Your objective:
Go through the data below and return each line containing the word "will".

Data shown:
....

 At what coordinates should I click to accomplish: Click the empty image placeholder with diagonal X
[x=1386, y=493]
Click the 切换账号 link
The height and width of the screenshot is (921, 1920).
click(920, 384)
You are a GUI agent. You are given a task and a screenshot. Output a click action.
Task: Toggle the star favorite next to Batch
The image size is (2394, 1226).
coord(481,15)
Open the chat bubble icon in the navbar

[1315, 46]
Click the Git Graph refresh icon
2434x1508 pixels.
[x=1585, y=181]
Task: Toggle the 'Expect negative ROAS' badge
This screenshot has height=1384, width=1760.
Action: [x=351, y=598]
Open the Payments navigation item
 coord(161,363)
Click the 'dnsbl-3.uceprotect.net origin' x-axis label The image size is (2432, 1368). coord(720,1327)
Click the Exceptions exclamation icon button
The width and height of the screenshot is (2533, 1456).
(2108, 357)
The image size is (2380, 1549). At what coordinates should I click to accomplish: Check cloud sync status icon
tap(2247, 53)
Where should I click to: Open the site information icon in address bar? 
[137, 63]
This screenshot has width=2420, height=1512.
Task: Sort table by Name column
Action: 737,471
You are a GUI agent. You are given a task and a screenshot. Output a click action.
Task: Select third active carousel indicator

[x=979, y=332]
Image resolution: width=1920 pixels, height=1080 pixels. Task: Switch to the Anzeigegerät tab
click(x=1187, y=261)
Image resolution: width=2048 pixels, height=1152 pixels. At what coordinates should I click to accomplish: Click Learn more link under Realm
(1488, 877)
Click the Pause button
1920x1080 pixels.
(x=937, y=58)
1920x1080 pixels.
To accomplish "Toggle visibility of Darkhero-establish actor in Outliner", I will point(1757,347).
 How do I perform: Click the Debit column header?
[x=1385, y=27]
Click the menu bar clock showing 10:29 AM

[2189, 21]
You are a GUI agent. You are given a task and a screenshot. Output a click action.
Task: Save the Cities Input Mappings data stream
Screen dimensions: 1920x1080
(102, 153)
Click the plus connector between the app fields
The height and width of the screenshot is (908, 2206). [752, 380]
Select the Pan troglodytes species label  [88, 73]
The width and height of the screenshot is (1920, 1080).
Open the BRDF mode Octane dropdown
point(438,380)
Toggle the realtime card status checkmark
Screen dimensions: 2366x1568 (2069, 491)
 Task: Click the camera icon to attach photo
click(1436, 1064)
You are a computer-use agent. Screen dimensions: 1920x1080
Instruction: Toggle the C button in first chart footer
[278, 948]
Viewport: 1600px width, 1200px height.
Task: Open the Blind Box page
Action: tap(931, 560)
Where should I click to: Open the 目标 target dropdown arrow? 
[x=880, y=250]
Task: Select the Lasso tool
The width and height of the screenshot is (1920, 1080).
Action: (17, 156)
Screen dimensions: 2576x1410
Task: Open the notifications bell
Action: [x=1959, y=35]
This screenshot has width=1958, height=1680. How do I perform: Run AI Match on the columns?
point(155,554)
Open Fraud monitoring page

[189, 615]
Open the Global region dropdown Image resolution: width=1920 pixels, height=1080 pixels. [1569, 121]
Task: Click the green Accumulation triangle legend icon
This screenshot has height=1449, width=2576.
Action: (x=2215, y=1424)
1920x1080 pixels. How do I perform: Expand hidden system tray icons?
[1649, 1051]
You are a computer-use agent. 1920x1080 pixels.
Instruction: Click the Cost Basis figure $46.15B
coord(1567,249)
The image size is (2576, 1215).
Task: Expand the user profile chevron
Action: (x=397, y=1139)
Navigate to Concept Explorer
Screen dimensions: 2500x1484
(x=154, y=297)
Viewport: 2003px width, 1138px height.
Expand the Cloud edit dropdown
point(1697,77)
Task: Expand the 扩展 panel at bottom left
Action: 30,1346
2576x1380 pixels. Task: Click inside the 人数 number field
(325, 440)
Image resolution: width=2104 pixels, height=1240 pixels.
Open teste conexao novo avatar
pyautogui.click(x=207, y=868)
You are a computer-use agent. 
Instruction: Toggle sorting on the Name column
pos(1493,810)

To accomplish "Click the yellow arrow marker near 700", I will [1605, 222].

....

Exercise result:
To accomplish "Toggle visibility of Darkhero-establish actor in Outliner", I will point(1757,347).
To accomplish "Click the yellow arrow marker near 700", I will [1605, 222].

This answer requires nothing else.